Researchers Aim for Limb Regeneration by 2030

It is interesting to see more researchers willing to place timelines on the regeneration or tissue engineering of replacement limbs, as is the case here. It is a sign of confidence and progress in the foundations of the field. So far the closest approach to this goal has been the decellularization of donor rat limbs, followed by replacement of cells with those of a potential recipient to produce a leg ready for transplantation, but it seems to me just as likely that human limb regrowth will result from advances in the understanding of regeneration in species like salamanders, in which individuals are capable of regenerating lost limbs.

The University of Connecticut has announced the launch of its new grand research challenge: regeneration of a human knee within 7 years, and an entire limb within 15 years. This major international research undertaking, called The HEAL Project, stands for Hartford Engineering a Limb. This is a collaboration of top tissue engineering, regenerative medicine, and bioengineering experts dedicated to the mission of advancing the fields and developing future therapies for patients living with musculoskeletal defects or who have limb injury or loss. "The launch of the HEAL Project is a transformative moment for science and medicine. This is the first international effort ever for knee and limb engineering. The time is now to pursue this much needed grand challenge to benefit those patients suffering from debilitating knee injuries, osteoarthritis, or affected by the devastating effects of limb injury or loss."

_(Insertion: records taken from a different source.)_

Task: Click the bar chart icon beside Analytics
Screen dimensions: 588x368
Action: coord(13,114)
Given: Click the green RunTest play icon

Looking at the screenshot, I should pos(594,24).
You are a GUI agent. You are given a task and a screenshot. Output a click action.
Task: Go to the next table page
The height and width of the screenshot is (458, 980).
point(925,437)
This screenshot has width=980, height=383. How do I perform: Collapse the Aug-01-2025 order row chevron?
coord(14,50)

Researchers project it will take 7 to 15 years for first knee and then limb regeneration breakthroughs based on the time it took to successfully regenerate bone and ligaments. To work toward its milestones, HEAL will be building upon the latest advances in regenerative engineering, tissue regeneration, stem cell research, nano-materials science, physics, developmental biology, and advanced manufacturing. In addition, researchers will conduct clinical trials to test any new promising therapies. "Our research group will harness the concepts of convergence, bringing together our talents, latest scientific knowledge, research advances, and cutting-edge tools to help make our grand challenge of knee and limb regeneration a reality."

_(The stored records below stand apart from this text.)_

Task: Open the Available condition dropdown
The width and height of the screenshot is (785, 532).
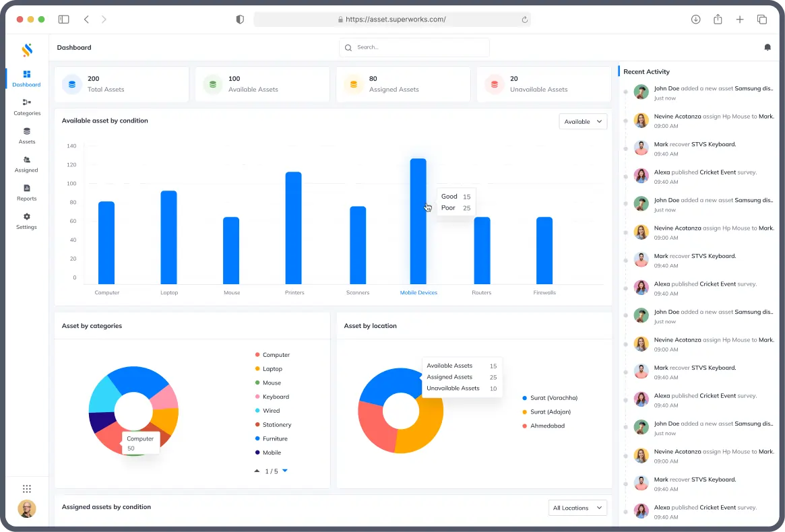Action: (583, 121)
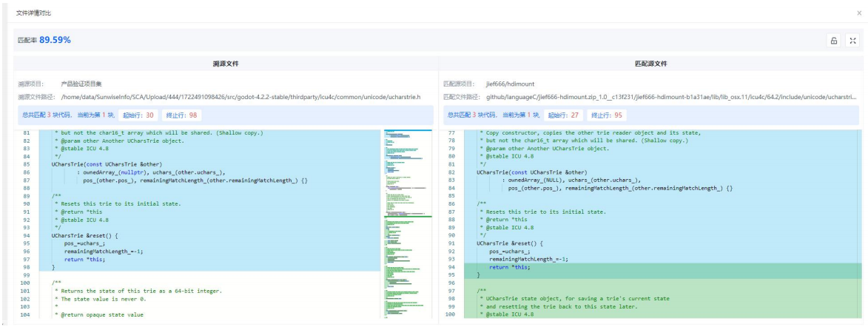Click the code minimap overview in the left pane

point(407,222)
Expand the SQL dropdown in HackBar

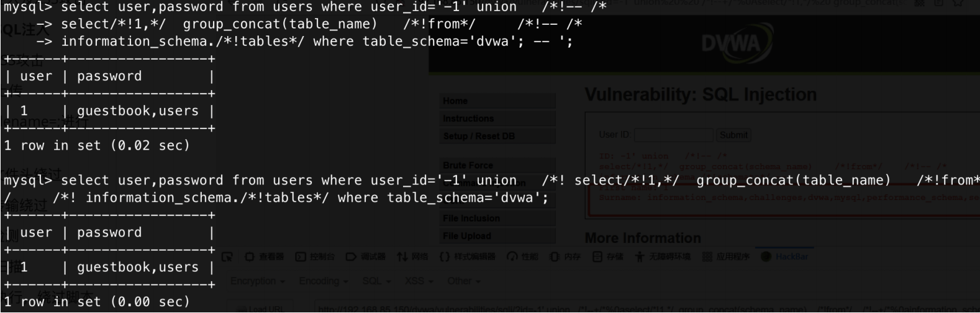click(376, 281)

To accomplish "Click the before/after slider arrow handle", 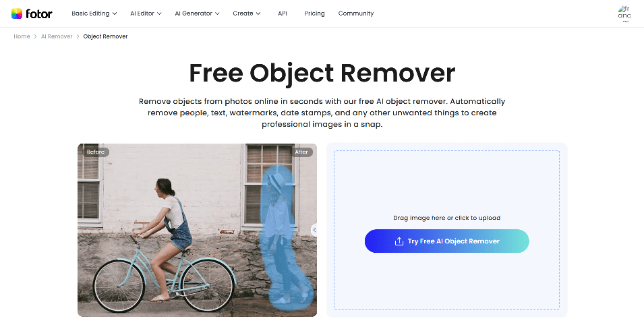I will tap(314, 230).
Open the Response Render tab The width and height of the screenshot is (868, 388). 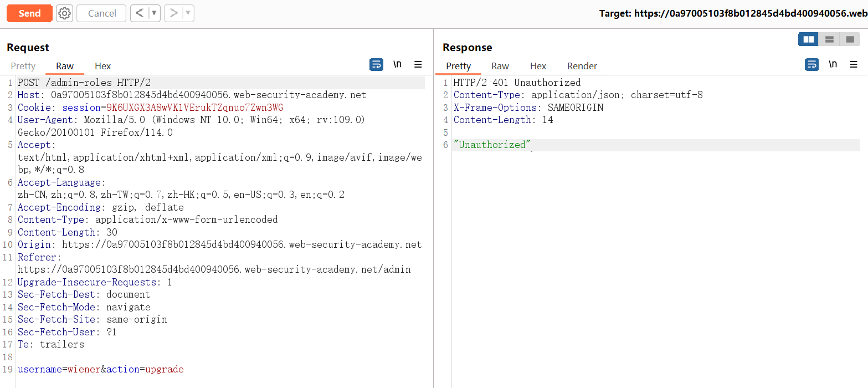pyautogui.click(x=582, y=66)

So, if limbs could be regenerated in 2030, it's likely that other organs will be able too. I guess there are no huge differences in complexity among organs, and I guess other scientific teams are working on other organs too. So, if in the 30's, almost all organs can be regenerated, it would mean that LEV should be close then, wouldn't it? Maybe in the 40's or 50's?

Posted by: Josep at November 12th, 2015 9:38 AM

(LEV = longevity escape velocity)

Posted by: Josep at November 12th, 2015 9:39 AM

Josep, a bioartificial organ can't save you from atherosclerosis, neurodegeneration or metastatic cancer.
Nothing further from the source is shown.